Wallace, The ScientistΒΆ

In 1848, following numerous poor investments and failed business ventures, the 25 year old Alfred Russell Wallace set out aboard the Mischief for Brazil. His plan was to document the geography, flora, fauna and people of South America, collecting evidence for the transmutation of species as well as animal specimens which could be sold to collectors back in the United Kingdom. However, on the return journey four years later, the ship caught fire and the majority of his notes and specimens were lost. Undaunted he spent the following eight years doing the same around the island of South East Asia, ultimately collecting over 126,000 specimens and documenting several thousand new species.

During this expedition, sick with fever on the island of Ternate, Wallace was struck with an idea; the mechanism by which the transmutation of species occurred. Wallace composed his ideas in a letter to Charles Darwin who immediately recognized the contents as identical to his own work on natural selection. Concerned that he would miss out, Darwin and his friends arranged for a presentation of both Darwin’s and Wallace’s idea to the Royal Society as soon as possible. Although this went ahead without Wallace’s presence or knowledge (he was still in South East Asia), he later expressed his happiness at being included at all.

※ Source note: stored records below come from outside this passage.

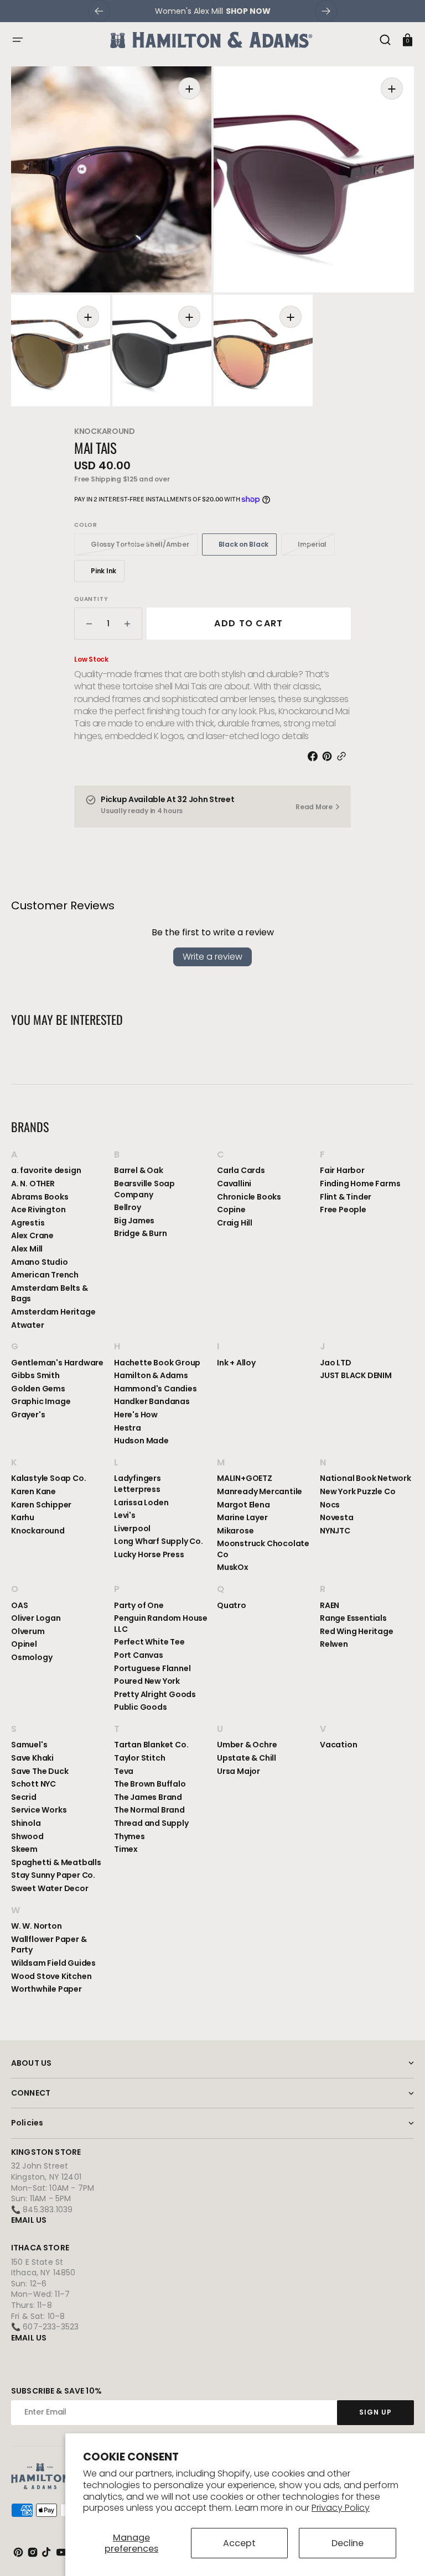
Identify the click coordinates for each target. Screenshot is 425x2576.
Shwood (27, 1836)
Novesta (337, 1517)
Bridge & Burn (140, 1233)
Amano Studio (39, 1262)
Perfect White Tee (149, 1641)
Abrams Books (40, 1196)
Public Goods (140, 1707)
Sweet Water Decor (50, 1888)
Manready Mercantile (259, 1491)
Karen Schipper (41, 1504)
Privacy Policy (341, 2507)
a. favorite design (46, 1170)
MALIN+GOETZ (244, 1478)
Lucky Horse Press (149, 1554)
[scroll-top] (401, 2552)
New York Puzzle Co (357, 1491)
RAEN (329, 1605)
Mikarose (235, 1530)
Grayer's (28, 1414)
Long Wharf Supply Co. (158, 1541)
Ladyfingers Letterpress (137, 1484)
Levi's (125, 1515)
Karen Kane (33, 1491)
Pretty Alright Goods (155, 1694)
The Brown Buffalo (150, 1783)
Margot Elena (243, 1504)
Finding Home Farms (360, 1183)
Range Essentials (353, 1618)
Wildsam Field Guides (53, 1962)
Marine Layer (242, 1517)
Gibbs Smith (35, 1375)
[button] (18, 40)
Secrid (24, 1797)
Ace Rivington (38, 1209)
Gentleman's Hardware (57, 1363)
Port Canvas (138, 1655)
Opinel (24, 1644)
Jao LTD (335, 1363)
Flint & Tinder (345, 1196)
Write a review (212, 956)
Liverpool (132, 1528)
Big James (134, 1220)
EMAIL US (28, 2220)
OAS (19, 1605)
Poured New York (147, 1681)
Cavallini (234, 1183)
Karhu (22, 1517)
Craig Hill (234, 1222)
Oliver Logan (36, 1618)
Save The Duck (39, 1771)
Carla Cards (241, 1170)
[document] (212, 236)
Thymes (129, 1836)
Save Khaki (32, 1757)
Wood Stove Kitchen (51, 1976)
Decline (347, 2543)
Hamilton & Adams (151, 1375)
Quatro (231, 1605)
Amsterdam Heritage (53, 1311)
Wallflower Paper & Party (48, 1945)
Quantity (91, 599)
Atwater (27, 1325)
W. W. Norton (36, 1926)
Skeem (24, 1849)
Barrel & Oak (138, 1170)
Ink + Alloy (236, 1363)
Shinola (26, 1823)
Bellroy (127, 1207)
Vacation (338, 1745)
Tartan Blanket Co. (151, 1745)
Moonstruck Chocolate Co (263, 1549)
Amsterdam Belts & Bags (49, 1293)
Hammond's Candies (155, 1388)
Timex (126, 1849)
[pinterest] (329, 756)
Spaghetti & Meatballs (56, 1862)
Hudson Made (141, 1440)
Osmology (31, 1657)
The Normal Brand (149, 1809)
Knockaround (104, 431)
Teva (123, 1771)
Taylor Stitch (139, 1757)
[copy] (343, 756)
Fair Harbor (342, 1170)
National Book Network (365, 1478)
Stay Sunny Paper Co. (53, 1875)
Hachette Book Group (157, 1363)
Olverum (28, 1631)
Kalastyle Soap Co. (48, 1478)
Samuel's (29, 1745)
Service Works (38, 1809)
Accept (239, 2543)
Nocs (330, 1504)
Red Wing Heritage (356, 1631)
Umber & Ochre (247, 1745)
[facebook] (315, 756)
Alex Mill (27, 1248)
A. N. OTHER (33, 1183)
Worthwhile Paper (46, 1988)
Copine (231, 1209)
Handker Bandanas (152, 1401)
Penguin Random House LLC (161, 1623)
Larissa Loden (141, 1502)
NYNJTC (335, 1530)
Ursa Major (238, 1771)
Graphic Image (40, 1401)
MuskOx (232, 1567)
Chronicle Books (249, 1196)
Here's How (136, 1414)
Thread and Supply (151, 1823)
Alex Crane (32, 1235)
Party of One (139, 1605)
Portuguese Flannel (152, 1668)
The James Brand (148, 1797)
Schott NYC (33, 1783)
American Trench (45, 1274)
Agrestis (27, 1222)
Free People (343, 1209)
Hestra (127, 1427)
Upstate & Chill (246, 1757)
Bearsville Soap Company (144, 1189)
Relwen (334, 1644)
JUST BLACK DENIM (356, 1375)
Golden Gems (38, 1388)
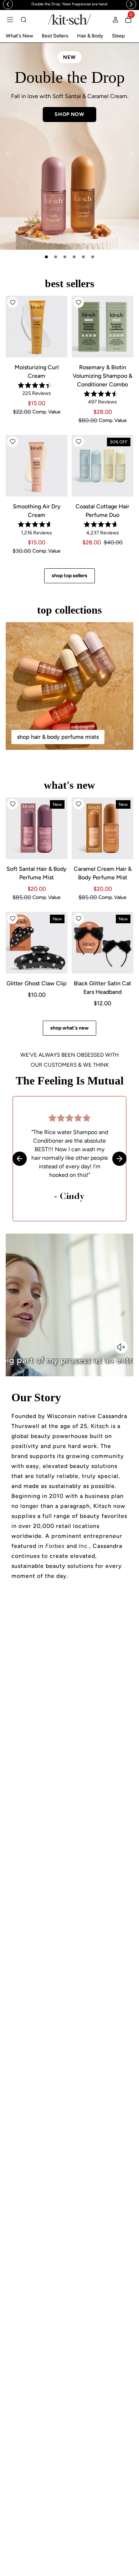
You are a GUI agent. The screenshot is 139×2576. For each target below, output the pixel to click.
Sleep (118, 36)
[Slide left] (8, 153)
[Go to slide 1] (46, 256)
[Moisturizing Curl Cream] (36, 326)
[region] (69, 4)
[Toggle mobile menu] (10, 19)
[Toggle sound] (121, 1347)
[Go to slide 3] (64, 256)
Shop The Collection (69, 134)
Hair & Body (90, 36)
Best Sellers (55, 36)
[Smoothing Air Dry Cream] (36, 466)
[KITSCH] (69, 19)
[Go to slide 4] (74, 256)
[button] (12, 302)
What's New (19, 36)
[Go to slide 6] (92, 256)
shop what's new (69, 1028)
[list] (69, 146)
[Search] (24, 19)
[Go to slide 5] (83, 256)
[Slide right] (131, 153)
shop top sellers (69, 576)
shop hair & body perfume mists (58, 736)
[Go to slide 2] (55, 256)
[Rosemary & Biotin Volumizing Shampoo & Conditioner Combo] (102, 326)
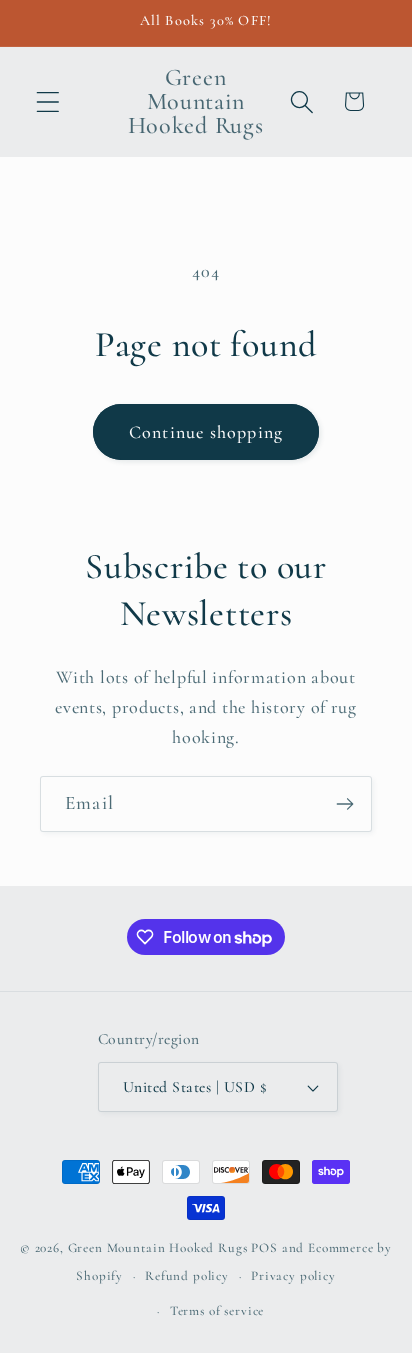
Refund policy (187, 1276)
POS (264, 1248)
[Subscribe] (344, 804)
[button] (48, 101)
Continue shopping (206, 432)
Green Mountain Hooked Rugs (158, 1248)
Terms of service (217, 1311)
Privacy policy (293, 1276)
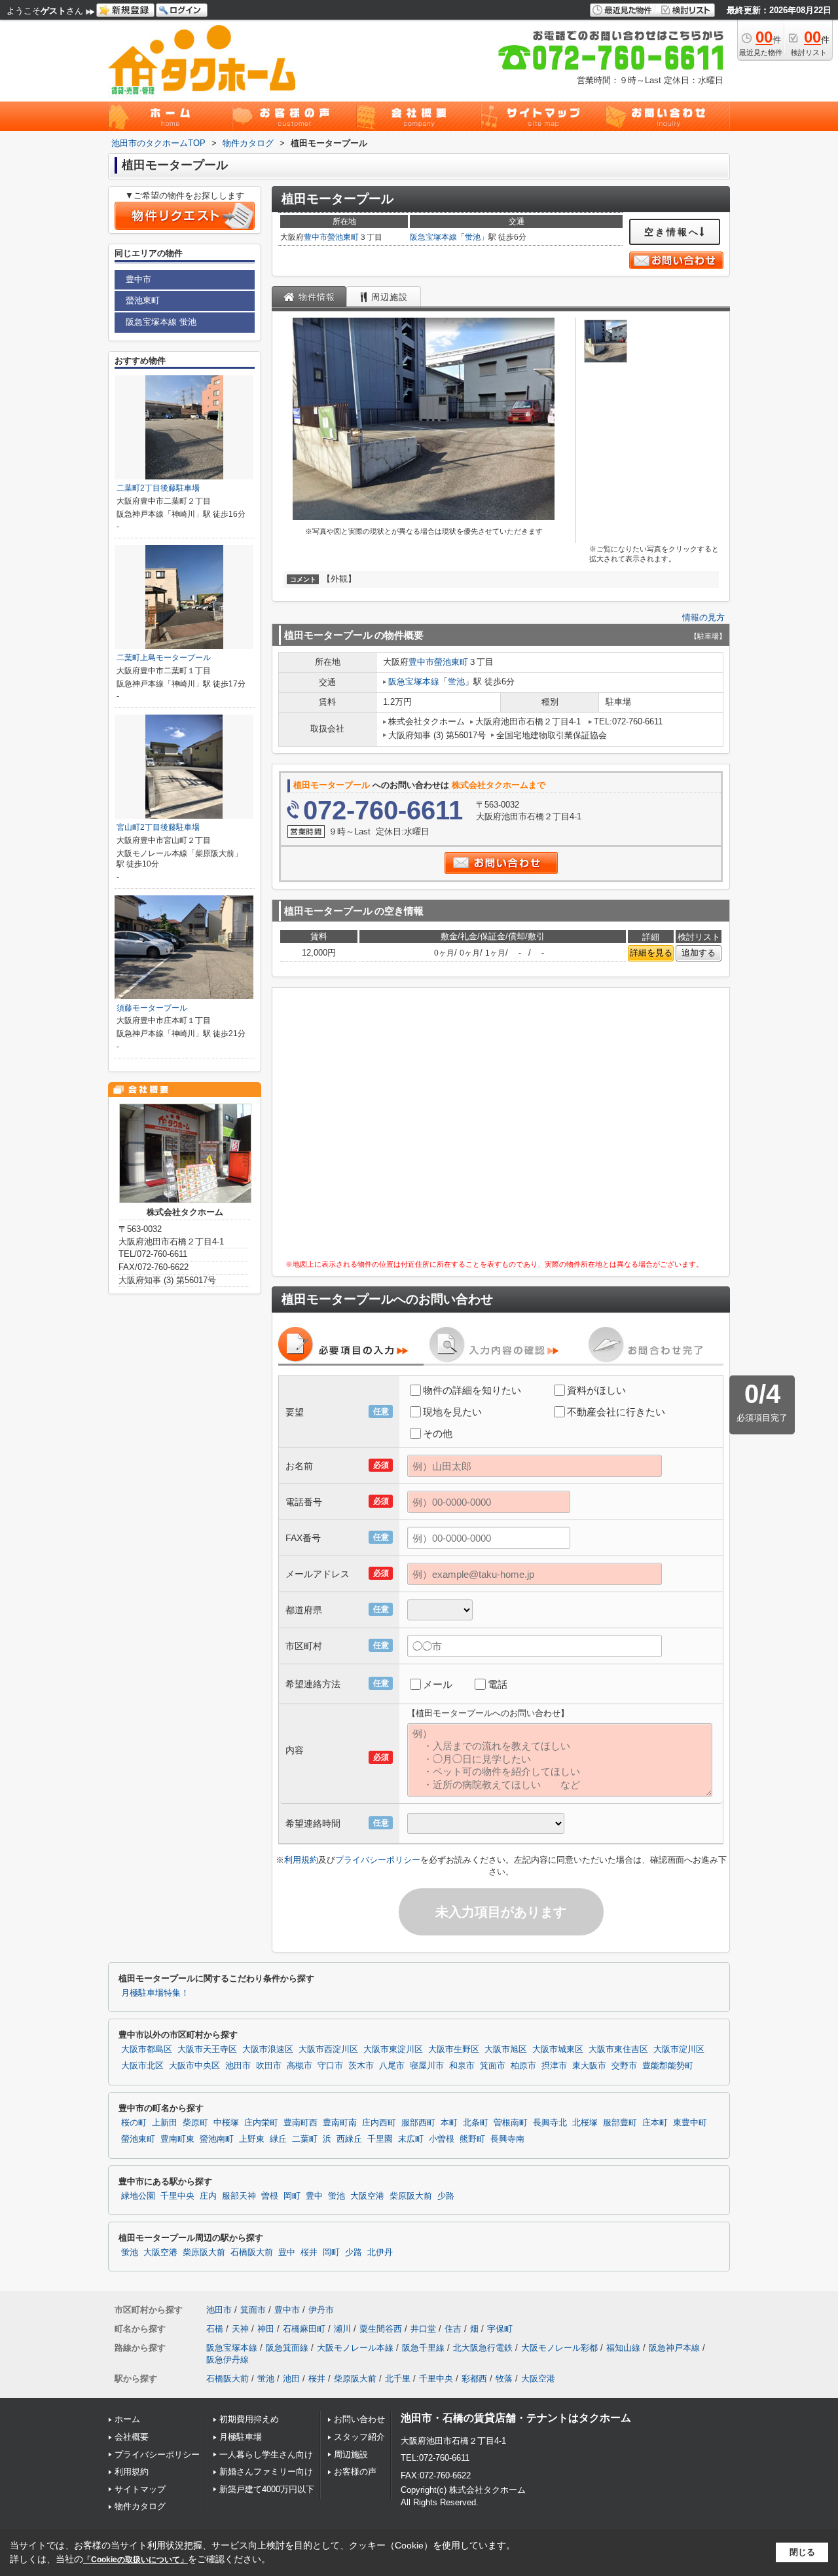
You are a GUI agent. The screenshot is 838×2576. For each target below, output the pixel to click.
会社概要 (132, 2437)
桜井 (309, 2252)
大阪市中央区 (194, 2065)
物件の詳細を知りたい (472, 1390)
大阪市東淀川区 (393, 2049)
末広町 (411, 2139)
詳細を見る (651, 953)
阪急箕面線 (287, 2348)
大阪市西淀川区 (328, 2049)
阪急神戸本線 (674, 2348)
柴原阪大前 (411, 2196)
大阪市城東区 (557, 2049)
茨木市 (361, 2065)
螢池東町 (343, 237)
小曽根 (441, 2139)
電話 (497, 1684)
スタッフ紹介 (359, 2437)
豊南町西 (300, 2122)
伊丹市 (321, 2310)
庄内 (208, 2196)
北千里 (397, 2378)
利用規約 (301, 1860)
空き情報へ (672, 232)
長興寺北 (550, 2122)
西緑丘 (349, 2139)
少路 (445, 2196)
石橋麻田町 (304, 2329)
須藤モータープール (152, 1008)
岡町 (292, 2196)
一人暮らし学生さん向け (266, 2454)
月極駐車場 (240, 2437)
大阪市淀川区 (678, 2049)
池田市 (238, 2065)
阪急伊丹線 (227, 2359)
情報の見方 (703, 617)
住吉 (453, 2329)
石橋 (214, 2329)
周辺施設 (351, 2454)
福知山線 (623, 2348)
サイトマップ (140, 2489)
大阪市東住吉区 (618, 2049)
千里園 (380, 2139)
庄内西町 (379, 2122)
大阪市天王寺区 (207, 2049)
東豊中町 (690, 2122)
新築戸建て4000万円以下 (266, 2489)
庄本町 (655, 2122)
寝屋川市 (427, 2065)
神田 (265, 2329)
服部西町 (418, 2122)
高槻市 (299, 2065)
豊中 (314, 2196)
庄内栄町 (261, 2122)
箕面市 (492, 2065)
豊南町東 (177, 2139)
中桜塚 (226, 2122)
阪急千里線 (423, 2348)
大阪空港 (367, 2196)
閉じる (802, 2552)
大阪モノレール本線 (355, 2348)
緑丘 (278, 2139)
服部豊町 (620, 2122)
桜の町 (134, 2122)
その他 (437, 1433)
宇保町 (500, 2329)
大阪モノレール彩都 (559, 2348)
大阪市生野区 (453, 2049)
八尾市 (392, 2065)
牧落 (504, 2378)
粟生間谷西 (380, 2329)
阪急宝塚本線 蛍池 (161, 322)
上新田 (164, 2122)
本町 (449, 2122)
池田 (291, 2378)
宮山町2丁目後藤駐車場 (158, 827)
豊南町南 (340, 2122)
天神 (240, 2329)
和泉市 (462, 2065)
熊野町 (472, 2139)
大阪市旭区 (505, 2049)
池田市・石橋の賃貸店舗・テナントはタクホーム (516, 2417)
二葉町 (305, 2139)
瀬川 (342, 2329)
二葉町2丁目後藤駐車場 (158, 488)
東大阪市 (589, 2065)
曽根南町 (511, 2122)
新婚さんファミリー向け (266, 2471)
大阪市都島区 (146, 2049)
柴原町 (195, 2122)
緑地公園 (138, 2196)
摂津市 (554, 2065)
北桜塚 (585, 2122)
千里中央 (177, 2196)
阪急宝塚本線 (433, 237)
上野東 (251, 2139)
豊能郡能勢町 (667, 2065)
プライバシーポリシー (377, 1860)
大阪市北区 (142, 2065)
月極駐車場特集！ (155, 1993)
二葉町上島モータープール (164, 657)
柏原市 (523, 2065)
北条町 (475, 2122)
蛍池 (473, 237)
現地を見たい (452, 1411)
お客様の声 (355, 2471)
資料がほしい (596, 1390)
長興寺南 (507, 2139)
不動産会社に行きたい (616, 1411)
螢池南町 (217, 2139)
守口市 (330, 2065)
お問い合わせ (359, 2419)
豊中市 (315, 237)
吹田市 (269, 2065)
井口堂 (423, 2329)
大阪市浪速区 (267, 2049)
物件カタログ (140, 2506)
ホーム (127, 2419)
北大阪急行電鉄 (483, 2348)
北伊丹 (380, 2252)
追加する (699, 953)
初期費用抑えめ (249, 2419)
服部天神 (239, 2196)
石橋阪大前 (251, 2252)
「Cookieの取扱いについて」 (135, 2559)
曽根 (269, 2196)
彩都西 (474, 2378)
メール (437, 1684)
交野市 (624, 2065)
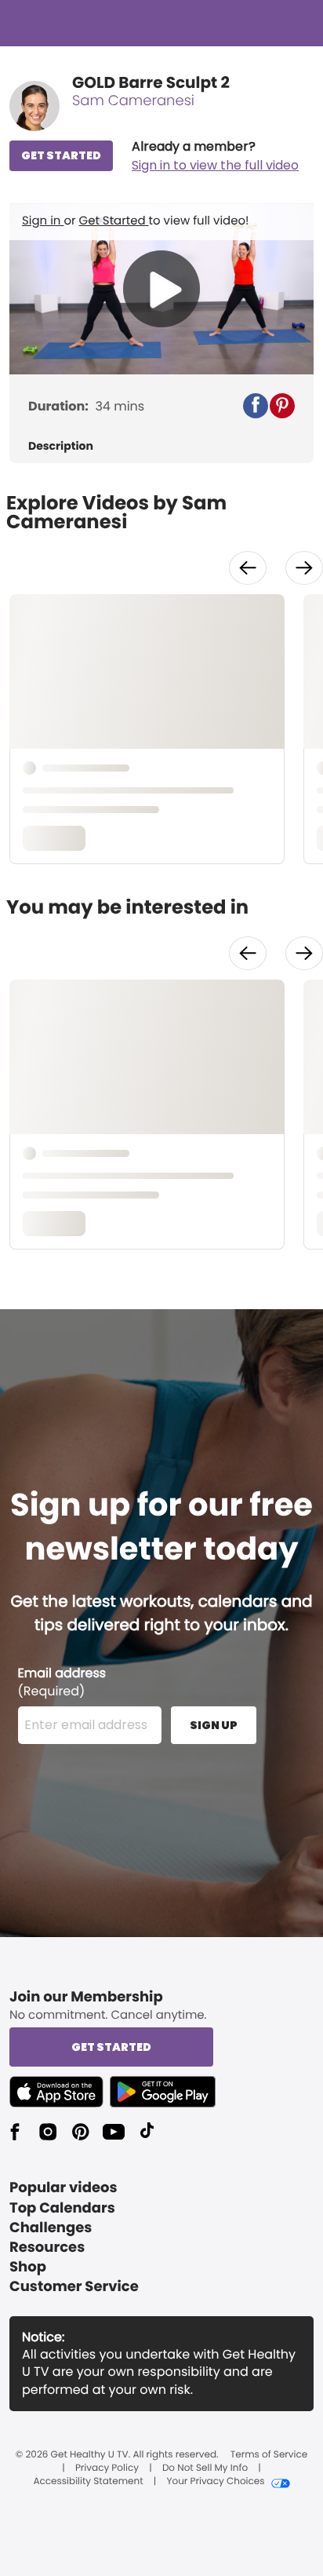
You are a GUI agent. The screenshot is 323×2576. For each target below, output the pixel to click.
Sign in (43, 221)
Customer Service (74, 2287)
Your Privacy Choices (215, 2482)
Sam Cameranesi (133, 101)
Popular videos (63, 2188)
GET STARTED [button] (61, 155)
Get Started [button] (111, 2047)
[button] (215, 156)
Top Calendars (62, 2208)
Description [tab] (60, 446)
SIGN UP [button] (214, 1725)
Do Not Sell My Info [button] (205, 2468)
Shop (27, 2267)
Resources (47, 2247)
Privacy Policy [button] (107, 2468)
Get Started (114, 221)
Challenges (50, 2228)
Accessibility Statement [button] (88, 2482)
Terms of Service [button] (268, 2455)
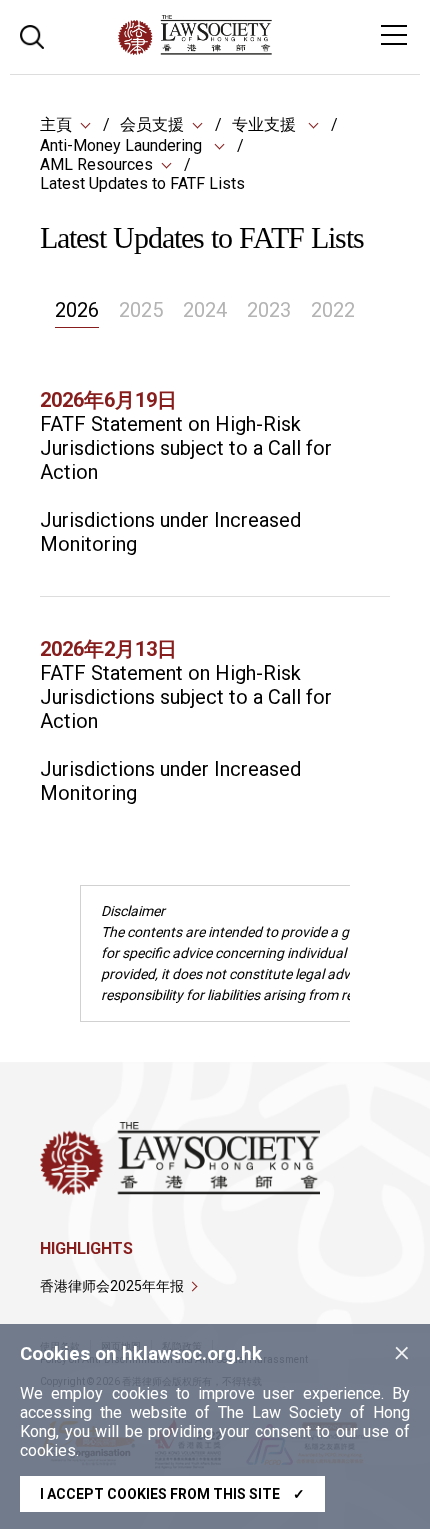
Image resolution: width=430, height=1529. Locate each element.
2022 (333, 310)
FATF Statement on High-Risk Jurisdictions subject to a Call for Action (186, 448)
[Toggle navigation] (394, 35)
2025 (141, 310)
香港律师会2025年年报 (112, 1286)
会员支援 (152, 124)
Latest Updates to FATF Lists (142, 183)
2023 (269, 310)
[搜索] (32, 34)
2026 (77, 310)
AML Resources (96, 164)
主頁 (56, 124)
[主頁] (249, 49)
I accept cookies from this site (172, 1494)
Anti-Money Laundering (123, 145)
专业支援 (266, 124)
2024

Publishing alongside Darwin gave Wallace considerable fame during his lifetime and the efforts of Darwin and his friends allowed Wallace free access to the scientific community. However, following a further series of bad investments Wallace again faced an uncertain future, which stabilized after Darwin lobbied successfully for him to receive a government pension for lifetime contributions to science. Today, Wallace’s legacy can be seen in the Wallace Line, the Wallace Effect and Wallace, a platform for conducting research on experimental cultural evolution.